REVIEW: The Confession of Fitzwilliam Darcy by Mary Street


Confession-Fitzwilliam-Darcy-0425219909Review by Allison T.

Long ago, in the dark ages of 1999, when mastodons and cave men roamed the earth and there were “comparatively” few Jane Austen sequels out there (“comparatively” being a word used cautiously, meaning that there were already a lot of sequels published but certainly fewer than the scores produced annually in recent years), Mary Street’s The Confession of Fitzwilliam Darcy appeared to soothe the breasts of Darcy-fans craving another fix of their favorite hero. They were satisfied and life was good, except that the book was printed in a small run and became very difficult to find.

The Confession of Fitzwilliam Darcy is now being reprinted by Berkley Publishing Group for the delight of a new generation of Darcy-lovers. They will not be disappointed—this is a straight-forward retelling of the story from the gentleman’s viewpoint. “I know not how Miss Elizabeth Bennet contrived to bring herself to my notice throughout the course of that evening,” the Confession begins, and from this promising point plunges directly into an engaging exploration of Darcy’s feelings.

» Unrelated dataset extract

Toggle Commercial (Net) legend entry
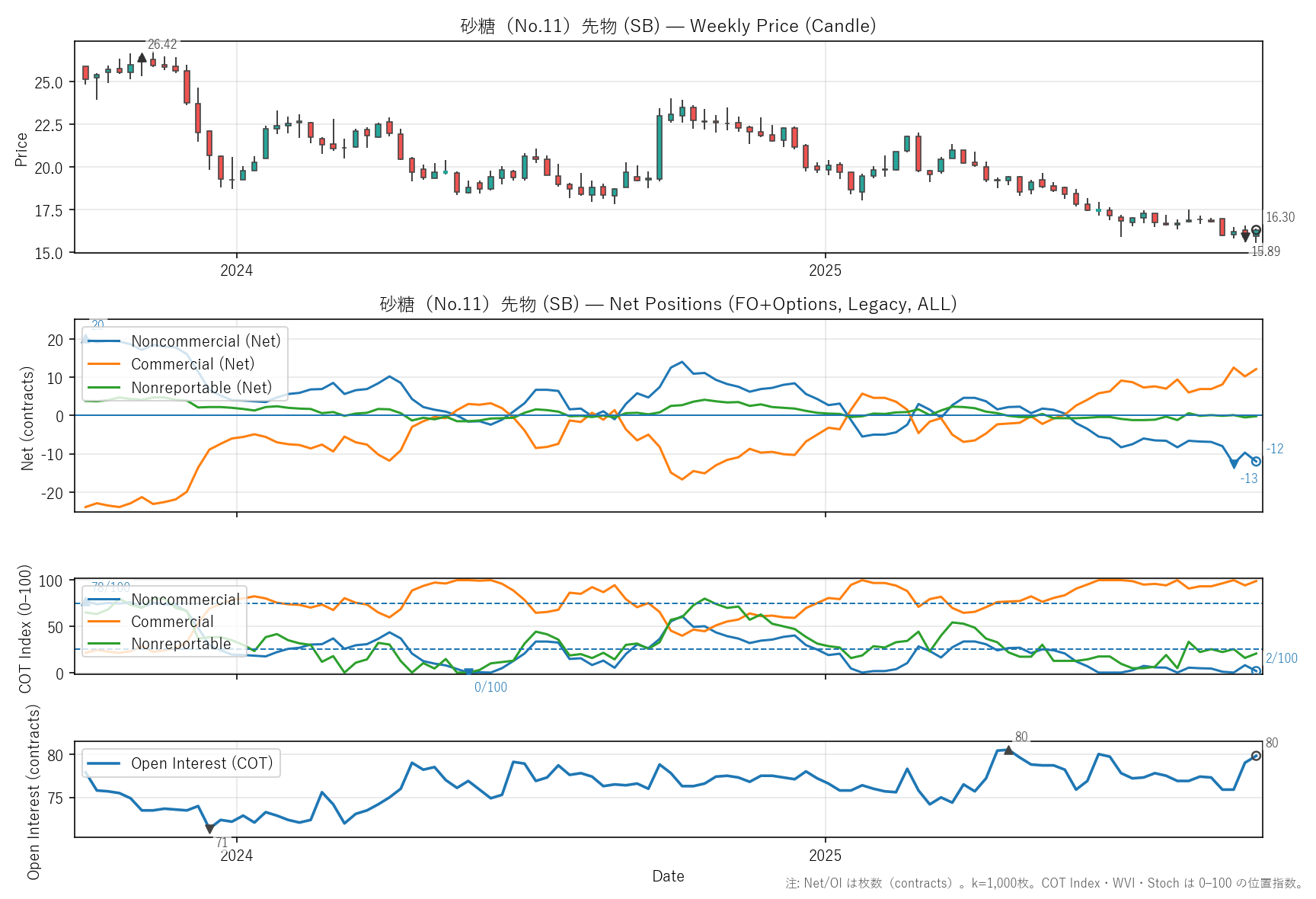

Unlike some other P&P retellings from Darcy’s viewpoint, Street’s version does not introduce new characters or plot events; Darcy’s life away from Elizabeth is neither Gothick nor dramatic, and we learn nothing new about his past. But while Street’s work may not break new dramatic ground, she excels in the description of Darcy’s feelings. He “blurts” out his first, disastrous proposal, and only gradually realizes how obnoxious he has been; he is devastated when he reads a letter from his aunt that says that Mr. Collins is to be married to a lady in Hertfordshire and he thinks the bride is Elizabeth: he is so overcome with anguish that, “almost doubled over with nausea,” he seeks sanctuary in the blue saloon and starts chugging down the brandy—a very emotional response for one who is usually so composed! Street’s Darcy ponders more extensively over Jane’s feelings and motivations than other authors have shown him doing, revealing him in a more understandable and less arrogant light than we have often seen him. Her depiction of the meeting at Pemberley is both tender and convincing as Darcy’s gloom gradually yields to hope that Elizabeth’s feelings have changed for the better.

Since 1999, more dramatic or controversial retellings of P&P have appeared; Street’s work seems a little bland by comparison, if comparisons need to be made. Nevertheless, well-crafted and romantically tender, The Confessions of Fitzwilliam Darcy will please many readers. (It has, by the way, the cutest ending scene of any sequel we have yet read.)